Spätestens jetzt sollte wohl auch dem blindesten Repräsentanten aufgegangen sein, was für eine Stimmung hier grade herrscht. Das aber kam bisher wohl eher nicht so richtig an, weshalb man nun diesen Blinden dadurch näher kommt, indem man darauf hofft, dass das Hörorgan etwas besser trainiert ist und es somit etwas lauter wird und das schon lange nicht mehr nur in Stuttgart selbst. Aber bisher mindestens sind die Blinden auch noch taub. Sonst käme eine amtierende Verkehrsministerin wohl kaum dazu, die Grünen vor laufenden Kameras aufzufordern, endlich den Rechtsstaat anzuerkennen (und sie meinte nicht "rechtsstaatliche Beschlüsse" oder ähnliches, sie meinte wirklich den Rechtsstaat als solchen). Sonst kämen sie nicht mit dem Hinweis, dass 1,3 Millionen Unterschriften für einen Volksentscheid reichten (Zeit hierzu: 2 Wochen, faktisch also: nicht umsetzbar). Sonst schlössen sich die Verantwortlichen nicht ein und kommunizierten nur noch via Pressemitteilung oder machten sich gleich ganz aus dem Staub.

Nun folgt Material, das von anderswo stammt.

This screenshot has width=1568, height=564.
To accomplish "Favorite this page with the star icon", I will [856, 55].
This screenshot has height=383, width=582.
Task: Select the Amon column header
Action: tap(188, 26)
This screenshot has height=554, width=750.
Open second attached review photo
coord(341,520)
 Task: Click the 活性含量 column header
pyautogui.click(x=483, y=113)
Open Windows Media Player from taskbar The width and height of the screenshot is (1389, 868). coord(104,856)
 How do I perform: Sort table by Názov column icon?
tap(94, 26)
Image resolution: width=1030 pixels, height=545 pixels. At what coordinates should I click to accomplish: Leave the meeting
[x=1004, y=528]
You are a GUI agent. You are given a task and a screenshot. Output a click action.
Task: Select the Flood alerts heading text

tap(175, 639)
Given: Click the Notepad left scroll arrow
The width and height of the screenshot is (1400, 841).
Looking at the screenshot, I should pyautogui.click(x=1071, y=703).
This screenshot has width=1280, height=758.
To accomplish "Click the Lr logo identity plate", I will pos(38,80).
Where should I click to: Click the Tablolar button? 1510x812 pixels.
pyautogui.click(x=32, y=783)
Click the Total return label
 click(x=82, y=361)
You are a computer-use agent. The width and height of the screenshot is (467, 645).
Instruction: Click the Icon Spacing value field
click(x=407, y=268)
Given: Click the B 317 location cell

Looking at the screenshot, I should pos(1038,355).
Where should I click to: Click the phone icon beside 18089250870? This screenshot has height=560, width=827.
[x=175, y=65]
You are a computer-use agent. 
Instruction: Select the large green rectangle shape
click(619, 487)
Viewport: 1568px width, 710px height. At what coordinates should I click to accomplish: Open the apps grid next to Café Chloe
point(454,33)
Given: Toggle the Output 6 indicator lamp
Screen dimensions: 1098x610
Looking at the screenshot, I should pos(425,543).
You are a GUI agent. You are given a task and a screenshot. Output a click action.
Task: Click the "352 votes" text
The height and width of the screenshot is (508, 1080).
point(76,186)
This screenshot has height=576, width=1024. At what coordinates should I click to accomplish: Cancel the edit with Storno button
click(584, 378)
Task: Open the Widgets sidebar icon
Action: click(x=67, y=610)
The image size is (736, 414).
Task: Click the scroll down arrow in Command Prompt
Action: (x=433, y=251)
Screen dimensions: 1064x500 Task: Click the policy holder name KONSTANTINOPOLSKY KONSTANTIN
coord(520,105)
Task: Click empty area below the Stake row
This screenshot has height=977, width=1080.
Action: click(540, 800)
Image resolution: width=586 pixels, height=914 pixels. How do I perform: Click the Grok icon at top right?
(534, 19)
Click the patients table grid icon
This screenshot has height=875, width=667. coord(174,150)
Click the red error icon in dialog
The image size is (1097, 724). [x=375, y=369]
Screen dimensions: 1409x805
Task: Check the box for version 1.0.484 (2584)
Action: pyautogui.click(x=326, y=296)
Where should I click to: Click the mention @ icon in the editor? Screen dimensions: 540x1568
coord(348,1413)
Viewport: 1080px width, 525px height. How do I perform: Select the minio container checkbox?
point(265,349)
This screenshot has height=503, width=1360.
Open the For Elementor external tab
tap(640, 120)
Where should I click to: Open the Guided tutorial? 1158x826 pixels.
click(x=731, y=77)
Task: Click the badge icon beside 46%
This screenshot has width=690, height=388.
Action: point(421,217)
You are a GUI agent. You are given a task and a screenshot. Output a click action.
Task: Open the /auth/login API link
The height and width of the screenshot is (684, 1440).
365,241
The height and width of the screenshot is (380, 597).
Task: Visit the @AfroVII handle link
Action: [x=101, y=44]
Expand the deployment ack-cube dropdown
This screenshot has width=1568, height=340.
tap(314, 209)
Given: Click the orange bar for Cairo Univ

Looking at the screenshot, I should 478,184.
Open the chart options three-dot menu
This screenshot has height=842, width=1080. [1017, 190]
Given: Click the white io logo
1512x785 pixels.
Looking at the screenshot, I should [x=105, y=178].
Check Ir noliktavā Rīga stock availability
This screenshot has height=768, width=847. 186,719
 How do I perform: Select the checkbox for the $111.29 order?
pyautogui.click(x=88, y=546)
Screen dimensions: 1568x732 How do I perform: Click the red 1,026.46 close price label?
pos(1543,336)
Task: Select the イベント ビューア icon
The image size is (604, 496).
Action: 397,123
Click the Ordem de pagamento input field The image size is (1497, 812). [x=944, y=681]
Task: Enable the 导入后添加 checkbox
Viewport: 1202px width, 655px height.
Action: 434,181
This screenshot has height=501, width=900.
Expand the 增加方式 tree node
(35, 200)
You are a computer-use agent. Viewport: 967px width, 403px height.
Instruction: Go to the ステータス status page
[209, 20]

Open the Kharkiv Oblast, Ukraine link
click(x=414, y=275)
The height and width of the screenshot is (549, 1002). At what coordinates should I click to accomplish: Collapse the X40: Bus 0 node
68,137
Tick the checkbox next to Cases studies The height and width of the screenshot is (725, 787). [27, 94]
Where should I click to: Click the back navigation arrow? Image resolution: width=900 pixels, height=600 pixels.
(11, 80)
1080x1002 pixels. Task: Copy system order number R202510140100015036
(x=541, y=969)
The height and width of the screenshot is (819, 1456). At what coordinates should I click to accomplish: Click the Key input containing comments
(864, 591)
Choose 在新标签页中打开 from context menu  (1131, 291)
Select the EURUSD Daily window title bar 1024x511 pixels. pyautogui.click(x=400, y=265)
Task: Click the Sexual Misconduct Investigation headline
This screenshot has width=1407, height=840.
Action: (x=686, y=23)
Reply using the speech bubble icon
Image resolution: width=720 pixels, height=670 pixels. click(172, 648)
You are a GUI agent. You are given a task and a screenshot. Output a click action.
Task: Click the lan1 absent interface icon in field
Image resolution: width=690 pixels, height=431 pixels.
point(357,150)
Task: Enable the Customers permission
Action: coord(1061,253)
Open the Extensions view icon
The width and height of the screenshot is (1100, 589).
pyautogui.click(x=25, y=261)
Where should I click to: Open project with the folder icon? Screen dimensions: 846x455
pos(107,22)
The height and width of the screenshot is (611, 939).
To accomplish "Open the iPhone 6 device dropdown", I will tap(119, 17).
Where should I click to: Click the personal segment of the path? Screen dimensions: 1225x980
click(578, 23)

Im Prinzip geht es schon lange nicht mehr nur um einen Bahnhof. Der ist vielleicht noch Symbol. Mehr geht es um die Mentalität derer, die da hocken und die noch immer so tun, als hätten sie es mit Untertanen zu tun und die Regierungsgewalt für dauerhaft gottgegeben halten.

Dabei sind dieses Mal nicht die üblichen Verdächtigen unterwegs. Es sind nicht die Jesuslatschen und es ist auch nicht der schwarze Block, die da marschieren. Es ist der demographische Querschnitt. Und es sind Mittsiebziger, mithin CDU-Klientel, die am lautesten "Lügenpack" schreien.

Es heißt, alle Staatsgewalt ginge vom Volke aus. In diesem Fall möchte man als Ergänzung anfügen: ...und sie kehrte nie zurück...

Sie sollten sich fragen, was in diesem Land falsch läuft, wenn (lt. Polizei) jeder Zwanzigste in der Stadt auf die Straße geht (jeder Zehnte lt. Veranstalter). Und das nun schon seit Wochen und zweimalig die Woche. Ende nicht absehbar. Es wird weitergehen.

Im Oktober wollen sie Bäume fällen. Es wird eskalieren.



Kurz: Es ist Aufruhr hier und sie haben es noch immer nicht verstanden. Nicht verstanden, dass es einigen vielen wirklich ernst ist. Vielleicht kapieren sie es in einem halben Jahr. Am 27. März 2011 sind Landtagswahlen. Noch sagen sie, dass es dann nicht mehr um Stuttgart21 ginge sondern um Bildungspolitik. Sie haben -wie gesagt- nichts verstanden. Überhaupt nichts. Wenn bis dahin nichts entgegenkommendes passiert ist....ich würde sagen, dass dann die Rechnung kommt. Sie wird ihnen überhaupt nicht passen. Einer muss dann gehen -die oder ich- und ich bleib hier. Ich bin stur.